Il sanguinoso attacco militare israeliano condotto stamane, in acque internazionali, contro il convoglio navale di solidarietà con la popolazione di Gaza è l’ultimo, intollerabile, atto di prevaricazione e di violenza di un governo sempre più incapace di uscire dalle spirali della propria politica di sopraffazione colonialistica, segnata da un nazionalismo sempre più marcato e da un crescente integralismo.

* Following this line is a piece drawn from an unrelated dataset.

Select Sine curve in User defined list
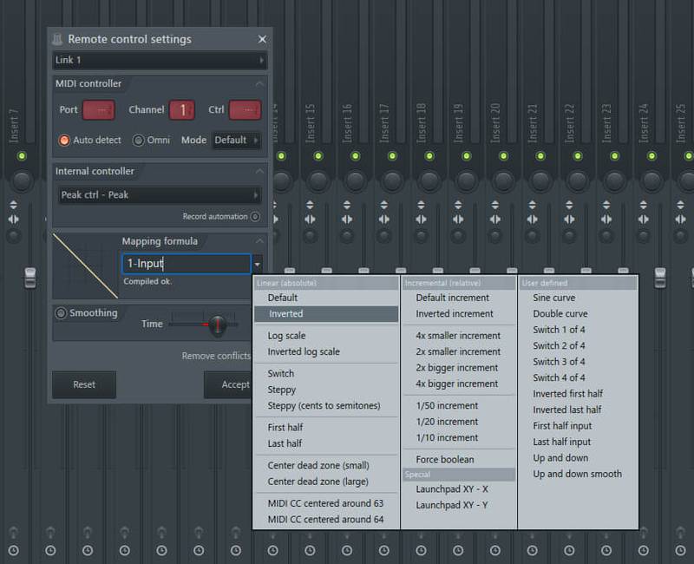The image size is (694, 564). pos(553,298)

Questa volta le vittime sono stati i solidali che , da tutte le parti del mondo, volevano portare aiuti e sostegno umanitario ad una popolazione stremata da un blocco, di terra e di mare, che non ha fatto che acuirne le sofferenze dopo la criminale aggressione dell’operazione ‘Piombo fuso’.
Tutti i giorni la politica del pugno di ferro si fa sentire contro gli oppositori della loro politica, nei territori, in Israele, contro chi si mobilita e lotta contro il Muro, contro la distruzione delle case palestinesi, contro gli espropri arbitrari dei terreni, contro le mille prevaricazioni quotidiane che rendono difficile la vita della popolazione araba di Israele e dei territori. Una politica che, evidentemente, non riesce a realizzare compiutamente i propri obiettivi se deve ricorrere ad un atto infame come quello del massacro degli attivisti umanitari per dare la cifra della propria determinazione. Continued…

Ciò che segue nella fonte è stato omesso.